Exercise requirements -> Please reproduce the whole listing without altering anything.

START Data extracts

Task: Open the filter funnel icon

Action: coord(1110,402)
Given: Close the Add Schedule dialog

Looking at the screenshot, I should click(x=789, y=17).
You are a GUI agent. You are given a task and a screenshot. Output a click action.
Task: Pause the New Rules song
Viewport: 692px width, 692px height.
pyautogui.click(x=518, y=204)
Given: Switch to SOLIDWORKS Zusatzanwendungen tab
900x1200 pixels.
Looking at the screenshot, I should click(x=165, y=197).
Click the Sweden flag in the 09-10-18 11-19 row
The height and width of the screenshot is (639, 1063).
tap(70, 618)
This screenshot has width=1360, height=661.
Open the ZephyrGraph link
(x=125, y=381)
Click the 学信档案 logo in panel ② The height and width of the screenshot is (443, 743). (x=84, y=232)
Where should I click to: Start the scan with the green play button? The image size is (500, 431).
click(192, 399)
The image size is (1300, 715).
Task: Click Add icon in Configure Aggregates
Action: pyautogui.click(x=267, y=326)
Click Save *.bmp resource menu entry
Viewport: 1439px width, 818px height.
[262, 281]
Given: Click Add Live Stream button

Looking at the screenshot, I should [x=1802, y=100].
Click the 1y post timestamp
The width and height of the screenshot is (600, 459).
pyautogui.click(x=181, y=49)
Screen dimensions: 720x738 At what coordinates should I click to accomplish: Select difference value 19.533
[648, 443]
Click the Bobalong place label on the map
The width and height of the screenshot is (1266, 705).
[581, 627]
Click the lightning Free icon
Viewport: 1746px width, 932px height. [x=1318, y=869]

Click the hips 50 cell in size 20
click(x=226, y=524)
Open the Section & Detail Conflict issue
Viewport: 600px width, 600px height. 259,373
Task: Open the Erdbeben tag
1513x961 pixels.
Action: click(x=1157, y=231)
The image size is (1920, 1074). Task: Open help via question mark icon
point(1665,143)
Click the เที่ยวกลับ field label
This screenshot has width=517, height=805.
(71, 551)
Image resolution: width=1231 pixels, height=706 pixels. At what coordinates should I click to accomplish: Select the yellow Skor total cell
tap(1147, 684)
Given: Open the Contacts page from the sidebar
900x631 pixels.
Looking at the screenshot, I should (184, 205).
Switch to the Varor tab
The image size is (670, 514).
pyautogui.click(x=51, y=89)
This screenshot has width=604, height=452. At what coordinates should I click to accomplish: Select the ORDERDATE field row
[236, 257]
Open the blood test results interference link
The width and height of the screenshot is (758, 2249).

END Data extracts

Response to the exercise ->
Task: Open the filter funnel icon

Action: coord(1110,402)
Given: Close the Add Schedule dialog

Looking at the screenshot, I should click(x=789, y=17).
You are a GUI agent. You are given a task and a screenshot. Output a click action.
Task: Pause the New Rules song
Viewport: 692px width, 692px height.
pyautogui.click(x=518, y=204)
Given: Switch to SOLIDWORKS Zusatzanwendungen tab
900x1200 pixels.
Looking at the screenshot, I should click(x=165, y=197).
Click the Sweden flag in the 09-10-18 11-19 row
The height and width of the screenshot is (639, 1063).
tap(70, 618)
This screenshot has width=1360, height=661.
Open the ZephyrGraph link
(x=125, y=381)
Click the 学信档案 logo in panel ② The height and width of the screenshot is (443, 743). (x=84, y=232)
Where should I click to: Start the scan with the green play button? The image size is (500, 431).
click(192, 399)
The image size is (1300, 715).
Task: Click Add icon in Configure Aggregates
Action: pyautogui.click(x=267, y=326)
Click Save *.bmp resource menu entry
Viewport: 1439px width, 818px height.
[262, 281]
Given: Click Add Live Stream button

Looking at the screenshot, I should [x=1802, y=100].
Click the 1y post timestamp
The width and height of the screenshot is (600, 459).
pyautogui.click(x=181, y=49)
Screen dimensions: 720x738 At what coordinates should I click to accomplish: Select difference value 19.533
[648, 443]
Click the Bobalong place label on the map
The width and height of the screenshot is (1266, 705).
[581, 627]
Click the lightning Free icon
Viewport: 1746px width, 932px height. [x=1318, y=869]

Click the hips 50 cell in size 20
click(x=226, y=524)
Open the Section & Detail Conflict issue
Viewport: 600px width, 600px height. 259,373
Task: Open the Erdbeben tag
1513x961 pixels.
Action: click(x=1157, y=231)
The image size is (1920, 1074). Task: Open help via question mark icon
point(1665,143)
Click the เที่ยวกลับ field label
This screenshot has width=517, height=805.
(71, 551)
Image resolution: width=1231 pixels, height=706 pixels. At what coordinates should I click to accomplish: Select the yellow Skor total cell
tap(1147, 684)
Given: Open the Contacts page from the sidebar
900x631 pixels.
Looking at the screenshot, I should (184, 205).
Switch to the Varor tab
The image size is (670, 514).
pyautogui.click(x=51, y=89)
This screenshot has width=604, height=452. At what coordinates should I click to accomplish: Select the ORDERDATE field row
[236, 257]
Open the blood test results interference link
The width and height of the screenshot is (758, 2249).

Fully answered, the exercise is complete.